WRITTEN EXERCISE:
Reproduce the stretch from the line containing "The width and height of the screenshot is (610, 343)." through the line containing "center [961, 198].", swapping "Identify the location of" for "Find the position of" and leaving everything else unchanged.

(Stored data entries)
---+---

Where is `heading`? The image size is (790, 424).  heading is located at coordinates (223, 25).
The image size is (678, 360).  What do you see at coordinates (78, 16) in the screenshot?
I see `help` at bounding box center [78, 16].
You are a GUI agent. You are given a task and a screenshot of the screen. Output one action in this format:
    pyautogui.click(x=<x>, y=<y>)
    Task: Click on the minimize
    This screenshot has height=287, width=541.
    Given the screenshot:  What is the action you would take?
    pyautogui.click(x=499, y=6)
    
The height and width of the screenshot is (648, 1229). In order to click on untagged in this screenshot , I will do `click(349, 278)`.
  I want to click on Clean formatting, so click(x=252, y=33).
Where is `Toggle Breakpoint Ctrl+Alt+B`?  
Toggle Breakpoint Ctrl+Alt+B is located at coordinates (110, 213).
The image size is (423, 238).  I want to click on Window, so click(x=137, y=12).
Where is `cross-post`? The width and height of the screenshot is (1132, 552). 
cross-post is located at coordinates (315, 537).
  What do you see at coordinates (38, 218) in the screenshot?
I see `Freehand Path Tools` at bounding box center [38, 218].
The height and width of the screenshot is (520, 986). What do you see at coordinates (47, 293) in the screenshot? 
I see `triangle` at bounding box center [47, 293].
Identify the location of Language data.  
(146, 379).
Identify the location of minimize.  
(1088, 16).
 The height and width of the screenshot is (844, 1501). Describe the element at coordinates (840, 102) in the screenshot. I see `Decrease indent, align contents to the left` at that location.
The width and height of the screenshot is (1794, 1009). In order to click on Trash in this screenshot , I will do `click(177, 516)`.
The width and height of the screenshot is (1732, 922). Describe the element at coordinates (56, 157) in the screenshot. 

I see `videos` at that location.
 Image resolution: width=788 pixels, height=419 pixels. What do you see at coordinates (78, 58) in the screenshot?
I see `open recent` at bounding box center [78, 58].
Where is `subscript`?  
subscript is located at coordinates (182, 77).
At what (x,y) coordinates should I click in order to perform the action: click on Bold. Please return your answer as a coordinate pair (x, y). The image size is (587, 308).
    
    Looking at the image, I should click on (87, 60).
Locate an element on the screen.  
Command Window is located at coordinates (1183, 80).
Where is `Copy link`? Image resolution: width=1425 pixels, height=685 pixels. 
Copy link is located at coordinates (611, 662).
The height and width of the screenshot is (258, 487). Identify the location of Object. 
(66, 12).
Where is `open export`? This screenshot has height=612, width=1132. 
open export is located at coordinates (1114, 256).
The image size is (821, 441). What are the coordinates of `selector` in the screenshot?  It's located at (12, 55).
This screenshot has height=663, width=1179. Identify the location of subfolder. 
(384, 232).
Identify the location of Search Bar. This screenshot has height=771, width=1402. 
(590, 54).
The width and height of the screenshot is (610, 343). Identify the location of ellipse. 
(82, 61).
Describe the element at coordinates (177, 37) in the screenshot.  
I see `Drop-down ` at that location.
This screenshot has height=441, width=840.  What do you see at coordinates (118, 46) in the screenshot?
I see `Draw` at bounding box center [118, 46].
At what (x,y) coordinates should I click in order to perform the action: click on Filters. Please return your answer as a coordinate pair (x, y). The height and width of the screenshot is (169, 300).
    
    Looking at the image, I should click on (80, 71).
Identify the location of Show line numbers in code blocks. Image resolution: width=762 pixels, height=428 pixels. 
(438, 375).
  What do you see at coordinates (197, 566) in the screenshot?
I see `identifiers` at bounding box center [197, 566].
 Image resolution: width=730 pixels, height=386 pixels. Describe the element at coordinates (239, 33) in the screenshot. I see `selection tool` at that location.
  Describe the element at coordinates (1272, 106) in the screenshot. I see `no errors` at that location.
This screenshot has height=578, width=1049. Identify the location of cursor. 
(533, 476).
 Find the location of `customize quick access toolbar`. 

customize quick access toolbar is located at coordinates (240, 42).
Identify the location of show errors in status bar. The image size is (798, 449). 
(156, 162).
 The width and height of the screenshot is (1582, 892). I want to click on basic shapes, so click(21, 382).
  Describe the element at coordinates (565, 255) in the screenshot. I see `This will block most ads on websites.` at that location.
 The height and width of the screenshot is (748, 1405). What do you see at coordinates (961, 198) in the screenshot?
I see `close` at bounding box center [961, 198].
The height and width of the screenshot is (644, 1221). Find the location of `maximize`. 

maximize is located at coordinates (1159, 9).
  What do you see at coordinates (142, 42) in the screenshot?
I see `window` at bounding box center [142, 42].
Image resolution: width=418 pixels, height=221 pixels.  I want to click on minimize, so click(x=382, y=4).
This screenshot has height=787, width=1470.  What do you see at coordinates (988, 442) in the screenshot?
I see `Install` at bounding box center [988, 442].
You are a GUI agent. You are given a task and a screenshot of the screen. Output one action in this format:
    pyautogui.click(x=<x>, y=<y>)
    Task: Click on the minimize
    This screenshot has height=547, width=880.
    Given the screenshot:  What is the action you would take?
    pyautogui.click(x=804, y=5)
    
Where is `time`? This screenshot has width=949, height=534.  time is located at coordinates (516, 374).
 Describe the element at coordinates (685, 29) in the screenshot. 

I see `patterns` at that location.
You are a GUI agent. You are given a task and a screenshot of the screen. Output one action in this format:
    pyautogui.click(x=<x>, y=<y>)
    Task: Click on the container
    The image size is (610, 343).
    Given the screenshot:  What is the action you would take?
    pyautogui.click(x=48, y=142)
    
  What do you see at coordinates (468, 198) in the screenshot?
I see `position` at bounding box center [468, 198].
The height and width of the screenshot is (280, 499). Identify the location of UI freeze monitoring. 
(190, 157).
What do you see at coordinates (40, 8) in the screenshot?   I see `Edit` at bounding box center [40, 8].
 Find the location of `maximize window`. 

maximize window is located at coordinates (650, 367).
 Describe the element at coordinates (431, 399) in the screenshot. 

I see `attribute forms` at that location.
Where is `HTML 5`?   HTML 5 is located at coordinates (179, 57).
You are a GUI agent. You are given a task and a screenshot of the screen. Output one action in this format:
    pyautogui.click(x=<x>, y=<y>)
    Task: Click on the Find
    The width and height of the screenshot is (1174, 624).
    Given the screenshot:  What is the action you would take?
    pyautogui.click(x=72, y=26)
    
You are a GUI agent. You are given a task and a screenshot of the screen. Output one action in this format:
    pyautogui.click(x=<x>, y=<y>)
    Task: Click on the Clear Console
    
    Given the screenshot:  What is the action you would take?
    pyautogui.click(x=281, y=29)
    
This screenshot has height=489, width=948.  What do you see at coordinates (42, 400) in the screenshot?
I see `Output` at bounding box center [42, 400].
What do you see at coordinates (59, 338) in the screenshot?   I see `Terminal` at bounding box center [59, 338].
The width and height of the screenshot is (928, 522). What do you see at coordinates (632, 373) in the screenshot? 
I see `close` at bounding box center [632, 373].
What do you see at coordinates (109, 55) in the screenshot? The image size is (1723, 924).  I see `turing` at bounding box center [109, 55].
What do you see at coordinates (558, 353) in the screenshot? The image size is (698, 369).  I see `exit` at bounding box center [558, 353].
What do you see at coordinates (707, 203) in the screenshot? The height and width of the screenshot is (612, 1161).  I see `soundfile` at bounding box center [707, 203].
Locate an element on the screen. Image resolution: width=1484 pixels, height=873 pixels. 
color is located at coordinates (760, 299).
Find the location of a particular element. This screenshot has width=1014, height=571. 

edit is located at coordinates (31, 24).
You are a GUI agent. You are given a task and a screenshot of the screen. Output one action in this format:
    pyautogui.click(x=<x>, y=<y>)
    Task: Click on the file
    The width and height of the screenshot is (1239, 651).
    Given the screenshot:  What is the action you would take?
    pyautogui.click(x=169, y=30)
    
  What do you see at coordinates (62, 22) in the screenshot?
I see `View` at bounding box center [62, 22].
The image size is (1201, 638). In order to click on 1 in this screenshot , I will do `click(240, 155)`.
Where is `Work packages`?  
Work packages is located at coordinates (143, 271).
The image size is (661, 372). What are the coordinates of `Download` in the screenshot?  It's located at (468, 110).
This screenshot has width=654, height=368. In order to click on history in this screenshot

---+---

IN RESPONSE:
The width and height of the screenshot is (610, 343). Find the position of ellipse. 
(82, 61).
Describe the element at coordinates (177, 37) in the screenshot.  
I see `Drop-down ` at that location.
This screenshot has height=441, width=840.  What do you see at coordinates (118, 46) in the screenshot?
I see `Draw` at bounding box center [118, 46].
At what (x,y) coordinates should I click in order to perform the action: click on Filters. Please return your answer as a coordinate pair (x, y). The height and width of the screenshot is (169, 300).
    
    Looking at the image, I should click on (80, 71).
Find the position of Show line numbers in code blocks. Image resolution: width=762 pixels, height=428 pixels. 
(438, 375).
  What do you see at coordinates (197, 566) in the screenshot?
I see `identifiers` at bounding box center [197, 566].
 Image resolution: width=730 pixels, height=386 pixels. Describe the element at coordinates (239, 33) in the screenshot. I see `selection tool` at that location.
  Describe the element at coordinates (1272, 106) in the screenshot. I see `no errors` at that location.
This screenshot has height=578, width=1049. Find the position of cursor. 
(533, 476).
 Find the location of `customize quick access toolbar`. 

customize quick access toolbar is located at coordinates (240, 42).
Find the position of show errors in status bar. The image size is (798, 449). 
(156, 162).
 The width and height of the screenshot is (1582, 892). I want to click on basic shapes, so click(21, 382).
  Describe the element at coordinates (565, 255) in the screenshot. I see `This will block most ads on websites.` at that location.
 The height and width of the screenshot is (748, 1405). What do you see at coordinates (961, 198) in the screenshot?
I see `close` at bounding box center [961, 198].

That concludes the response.